JUTRO NIE UMIERA NIGDY

TOMORROW NEVER DIES

Najbardziej wystawny i emocjonujący Bond ery analogowej, w którym nieskażone jeszcze efektami komputerowymi sceny akcji doprowadzono do perfekcji – i przy okazji jedna z najciekawszych kobiecych postaci w serii, czyli grana przez Michelle Yeaoh mistrzyni sztuk walki Wai Lin.

Konserwatywni miłośnicy serii o Jamesie Bondzie chyba nigdy nie byli tak oburzeni, jak w 2006 roku, gdy agent 007 oświadczył – ustami Daniela Craiga – że nie obchodzi go, czy martini będzie wstrząśnięte, czy też zmieszane. Tymczasem już dekadę wcześniej, na potrzeby odcinków z Pierce’em Brosnanem, producenci serii złamali jedną z jej najważniejszych zasad – Bond nie poruszał się bowiem eleganckim i opływowym Astonem Martinem, ale niemieckim BMW.

Najbardziej obrazoburcze wydaje się w tym kontekście JUTRO NIE UMIERA NIGDY, w którym Bond nie jeździ sportowym wozem, ale ekskluzywną, kuloodporną i zdalnie sterowaną limuzyną serii 7, wyposażoną w rakiety, granaty, gaz pieprzowy i samonaprawiające się opony. Kręcenie samej sceny pościgu na wielopoziomowym parkingu, w której Pierce Brosnan steruje limuzyną telefonem z tylnej kanapy, pochłonęło dziesięć dni zdjęciowych i lwią część budżetu.

JUTRO NIE UMIERA NIGDY to jednak przykład ciekawy nie tylko ze względu na dobór samochodów. Po ogromnym sukcesie finansowym GOLDENEYE producenci serii zrozumieli, że nie mogą zrobić ani kroku w tył. Budżet został więc niemalże podwojony, a scenarzyści uczuleni, by zawrzeć w projekcie tyle gadżetów i scen akcji, ile tylko się da (szczególnie po doskonałym odbiorze sceny z GOLDENEYE, w której Bond niszczy ulice Sankt Petersburga czołgiem).
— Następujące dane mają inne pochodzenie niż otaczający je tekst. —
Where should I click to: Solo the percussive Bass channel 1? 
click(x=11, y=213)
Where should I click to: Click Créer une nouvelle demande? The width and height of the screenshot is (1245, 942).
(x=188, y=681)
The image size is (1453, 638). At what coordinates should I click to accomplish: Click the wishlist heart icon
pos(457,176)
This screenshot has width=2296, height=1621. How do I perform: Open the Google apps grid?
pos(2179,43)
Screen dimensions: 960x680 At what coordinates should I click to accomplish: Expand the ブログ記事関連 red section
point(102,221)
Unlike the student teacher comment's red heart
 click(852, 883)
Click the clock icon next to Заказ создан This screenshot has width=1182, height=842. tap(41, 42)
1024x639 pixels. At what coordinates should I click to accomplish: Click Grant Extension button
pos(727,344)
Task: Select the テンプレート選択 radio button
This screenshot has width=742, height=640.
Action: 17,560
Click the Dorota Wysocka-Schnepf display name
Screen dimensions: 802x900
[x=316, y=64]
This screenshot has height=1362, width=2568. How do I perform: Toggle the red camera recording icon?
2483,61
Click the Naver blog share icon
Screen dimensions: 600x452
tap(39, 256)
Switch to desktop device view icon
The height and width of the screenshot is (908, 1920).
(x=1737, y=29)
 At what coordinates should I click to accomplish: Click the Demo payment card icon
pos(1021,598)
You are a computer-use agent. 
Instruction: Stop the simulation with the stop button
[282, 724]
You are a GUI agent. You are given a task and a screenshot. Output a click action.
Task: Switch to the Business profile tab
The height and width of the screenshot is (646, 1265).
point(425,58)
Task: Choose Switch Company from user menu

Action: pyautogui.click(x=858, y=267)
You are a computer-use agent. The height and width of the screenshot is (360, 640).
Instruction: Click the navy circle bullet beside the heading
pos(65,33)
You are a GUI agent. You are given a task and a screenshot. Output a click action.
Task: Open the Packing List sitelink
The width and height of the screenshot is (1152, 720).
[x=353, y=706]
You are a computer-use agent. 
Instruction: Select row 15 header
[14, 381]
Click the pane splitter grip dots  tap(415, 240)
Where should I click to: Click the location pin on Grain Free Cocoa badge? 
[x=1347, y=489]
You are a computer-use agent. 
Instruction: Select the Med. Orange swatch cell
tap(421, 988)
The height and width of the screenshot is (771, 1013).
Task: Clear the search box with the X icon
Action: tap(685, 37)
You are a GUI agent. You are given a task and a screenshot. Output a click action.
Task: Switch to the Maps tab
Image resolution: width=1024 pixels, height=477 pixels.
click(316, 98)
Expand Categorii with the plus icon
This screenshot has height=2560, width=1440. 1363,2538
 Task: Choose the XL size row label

Zdjęcia kręcono wiec w Wielkiej Brytanii, Niemczech, Francji, Meksyku i Tajlandii, a sekwencje akcji zrealizowano z należytym rozmachem – Bond skacze tu motocyklem nad helikopterem i ucieka odrzutowcem niczym Tom Cruise w TOP GUN, a partnerująca mu Michelle Yeoh w scenach walk współpracowała z ekipą choreografów samego Jackiego Chana.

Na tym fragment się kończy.